Create a matplotlib table/graph from NLTK ngrams


Ive used the ngrams feature in NLTK to create bigrams for a set of product reviews. Having cleaned the data and tokenised the text etc., using the following code:

myDataNeg = df3[df3['sentiment_cat']=='Negative']

# Tokenise each review
myTokensNeg = [word_tokenize(Reviews) for Reviews in myDataNeg['clean_review']]

# Remove stopwords and lowercase all
# Note that len(review)>1 will make sure at least two words are in a review. 
myTokensNeg_noSW_noCase = [[word.lower() for word in Reviews if (len(Reviews)>1) and 
                            (word.lower() not in en_stopwords) and 
                            (len(word)>3)] for Reviews in myTokensNeg]

# Generate lists of bigrams
myBigramNeg = [list(bigrams(Reviews)) for Reviews in myTokensNeg_noSW_noCase]
#myBigramNeg = [list(ngrams(Reviews,n)) for Reviews in myTokensNeg_noSW_noCase]

# Put all lists together
myBigramListNeg = list(itertools.chain.from_iterable(myBigramNeg))
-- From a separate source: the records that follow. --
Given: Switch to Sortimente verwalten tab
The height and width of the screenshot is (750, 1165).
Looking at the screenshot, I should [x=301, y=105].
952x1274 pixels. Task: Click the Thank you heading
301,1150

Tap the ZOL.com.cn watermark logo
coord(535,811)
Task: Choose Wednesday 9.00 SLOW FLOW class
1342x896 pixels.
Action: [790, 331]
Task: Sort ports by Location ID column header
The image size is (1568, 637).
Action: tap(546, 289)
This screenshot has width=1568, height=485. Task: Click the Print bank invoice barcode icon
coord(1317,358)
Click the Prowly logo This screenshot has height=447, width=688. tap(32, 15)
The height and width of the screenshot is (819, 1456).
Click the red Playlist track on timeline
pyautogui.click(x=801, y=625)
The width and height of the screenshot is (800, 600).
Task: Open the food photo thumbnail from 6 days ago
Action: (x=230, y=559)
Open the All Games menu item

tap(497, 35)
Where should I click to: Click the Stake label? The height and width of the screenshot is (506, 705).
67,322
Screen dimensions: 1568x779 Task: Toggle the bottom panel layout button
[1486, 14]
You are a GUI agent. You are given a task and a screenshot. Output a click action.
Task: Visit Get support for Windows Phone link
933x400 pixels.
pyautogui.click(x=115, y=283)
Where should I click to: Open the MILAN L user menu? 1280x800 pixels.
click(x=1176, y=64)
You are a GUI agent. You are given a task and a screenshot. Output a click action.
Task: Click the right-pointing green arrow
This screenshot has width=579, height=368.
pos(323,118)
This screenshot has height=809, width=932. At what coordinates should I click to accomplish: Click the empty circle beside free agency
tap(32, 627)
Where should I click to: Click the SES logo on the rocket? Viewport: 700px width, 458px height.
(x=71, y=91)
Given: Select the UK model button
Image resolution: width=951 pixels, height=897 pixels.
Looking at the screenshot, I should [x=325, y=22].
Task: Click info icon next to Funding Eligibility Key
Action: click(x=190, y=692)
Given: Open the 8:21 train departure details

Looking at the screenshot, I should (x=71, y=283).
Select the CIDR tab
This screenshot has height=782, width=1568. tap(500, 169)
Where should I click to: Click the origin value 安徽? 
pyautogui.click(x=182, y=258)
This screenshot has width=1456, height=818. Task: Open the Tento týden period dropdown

# Get the most frequent ones
bigramFreqNeg = FreqDist(myBigramListNeg)
negbigram = bigramFreqNeg.most_common(5)
negbigram

my output shows the most common pairs of words and their frequencies as such:

[(('stopped', 'working'), 637),
 (('battery', 'life'), 408),
 (('waste', 'money'), 354),
 (('samsung', 'galaxy'), 322),
 (('apple', 'store'), 289)]

However i want to be able to visualise this using matplotlib package. How do i produce a simple table or bar chart showing the most freqently occuring bigrams and their frequencies for what I've made? I tried the code below but it just returns an error:

import matplotlib.pyplot as plt

negbigram.plot.barh(color='blue', width=.9, figsize=(12, 8))

OUT:

AttributeError: 'list' object has no attribute 'plot'

Quite new to using Python and any help would be greatly appreciated

Thanks in advance


Solution

  • You need to separate your output to x-axis and y-axis

    more information about plt.brh

    import matplotlib.pyplot as plt
    
    out_ = [
        (('stopped', 'working'), 637),
        (('battery', 'life'), 408),
        (('waste', 'money'), 354),
        (('samsung', 'galaxy'), 322),
        (('apple', 'store'), 289)
    ]
    
    # join the 2 words with '-' in the middle
    wrds = ['-'.join(x) for x, c in out_]
    
    # get the counts
    wdth = [c for x, c in out_]
    
    plt.barh(wrds, wdth, color='blue')
    

    enter image description here